A infância carrega consigo as primeiras transformações que moldam o futuro, e, em “Conta Comigo”, Rob Reiner conduz o público por um caminho que oscila entre a serenidade e a turbulência dessas descobertas. Quatro garotos, com suas singularidades, percorrem uma jornada que evita o óbvio e o previsível, ao mesmo tempo que desafia o espectador a mergulhar nas nuances de suas experiências. Reiner, ciente de que essas figuras já nos são familiares, constrói uma narrativa que exige reflexão, sem pressa em revelar plenamente as personalidades que compõem esse grupo, até que se tornem tão transparentes que é impossível não nos identificarmos. O filme transcende o peso da experiência e convida o coração a abandonar seus medos, permitindo que a leveza dos momentos vividos pelos personagens nos conduza.

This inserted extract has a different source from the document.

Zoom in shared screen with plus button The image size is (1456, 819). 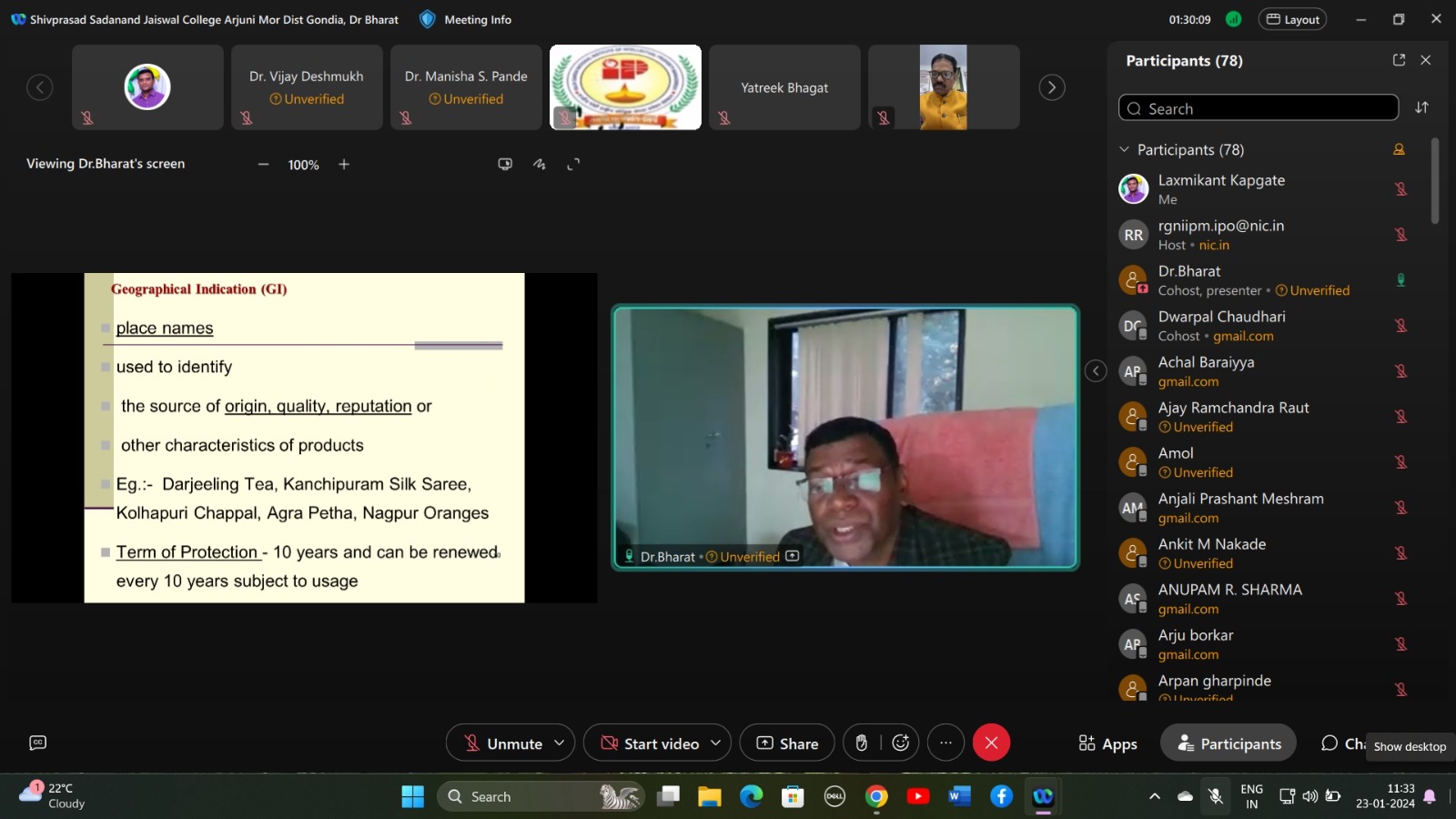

A adaptação de Bruce A. Evans e Raynold Gideon para o conto “O corpo”, de Stephen King, preserva elementos de suspense característicos do autor, mas apenas de forma pontual. Na maior parte, o filme aposta em uma narrativa fluida e natural, onde episódios paralelos se integram de maneira orgânica, como os relatos imaginativos das crianças. A trama se desenrola a partir de um flashback que revela a trágica morte de Christopher Chambers, personagem de River Phoenix, mas a brutalidade desse evento é suavemente inserida no enredo. Ao mesmo tempo, Gordie Lachance, vivido por Wil Wheaton, emerge como o centro da história, assumindo o papel de alter ego de King, um garoto introspectivo que, em meio à rejeição familiar e às inseguranças da adolescência, encontra refúgio na escrita. Em uma tarde de verão de 1959, Gordie e seus amigos partem em busca do corpo de Ray Brower, cujas circunstâncias de vida ecoam de forma surpreendente nas suas próprias.

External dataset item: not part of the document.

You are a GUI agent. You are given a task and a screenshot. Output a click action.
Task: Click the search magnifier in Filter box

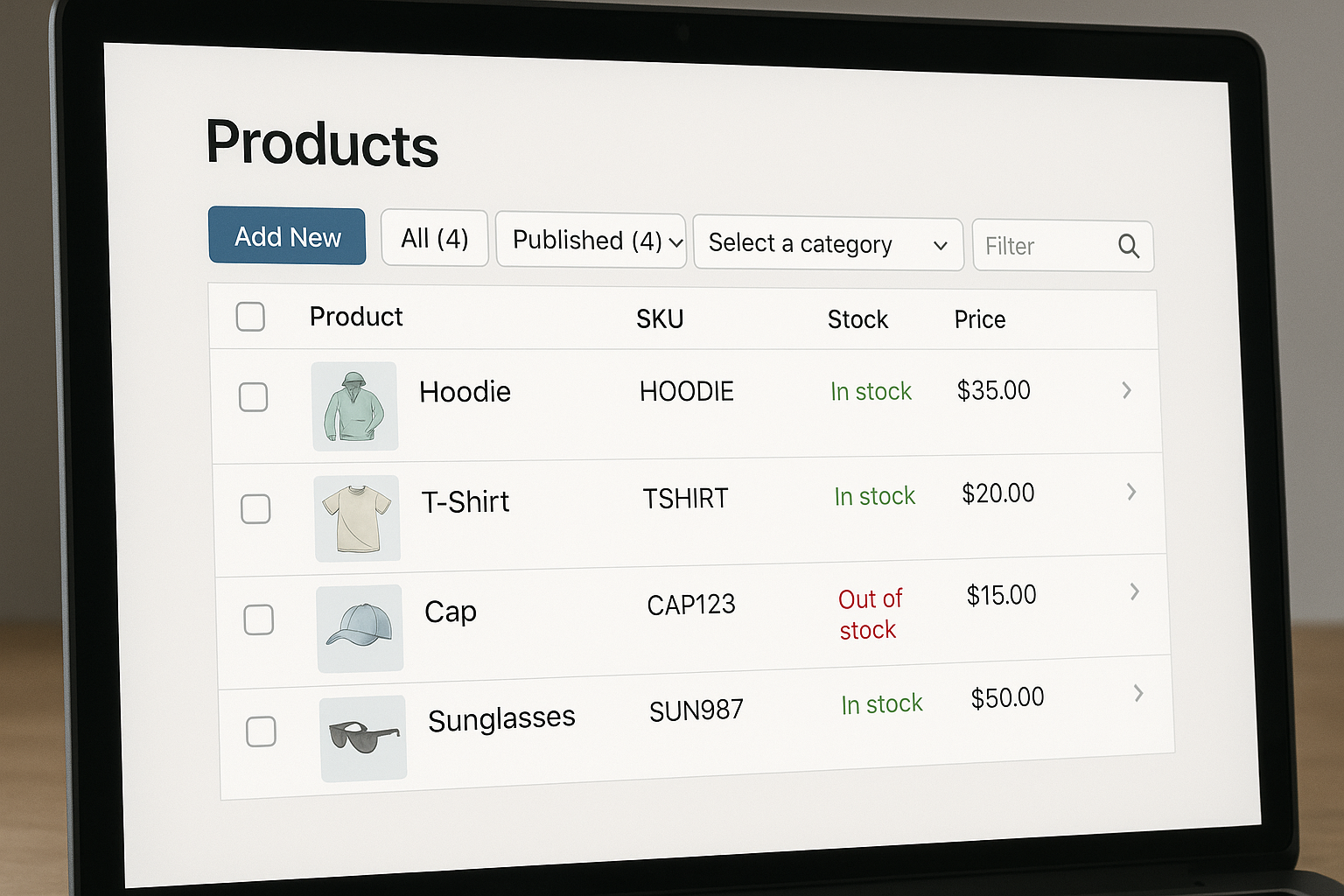[x=1128, y=246]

A icônica cena da travessia dos trilhos sobre o rio Willamette marca um ponto de virada no filme, onde os garotos, liderados por Chris, enfrentam a morte de perto. Reiner habilmente explora as metáforas de King — crianças em fuga do confronto com a morte; amizades que se sustentam em um equilíbrio frágil; e os trilhos, símbolo da jornada humana. Ao final, a revelação sobre Ray Brower lança uma luz dolorosa sobre a breve e trágica trajetória do rapaz, enquanto Gordie/King deixa claro seus sentimentos sobre si, sua família e as feridas que jamais poderão ser curadas.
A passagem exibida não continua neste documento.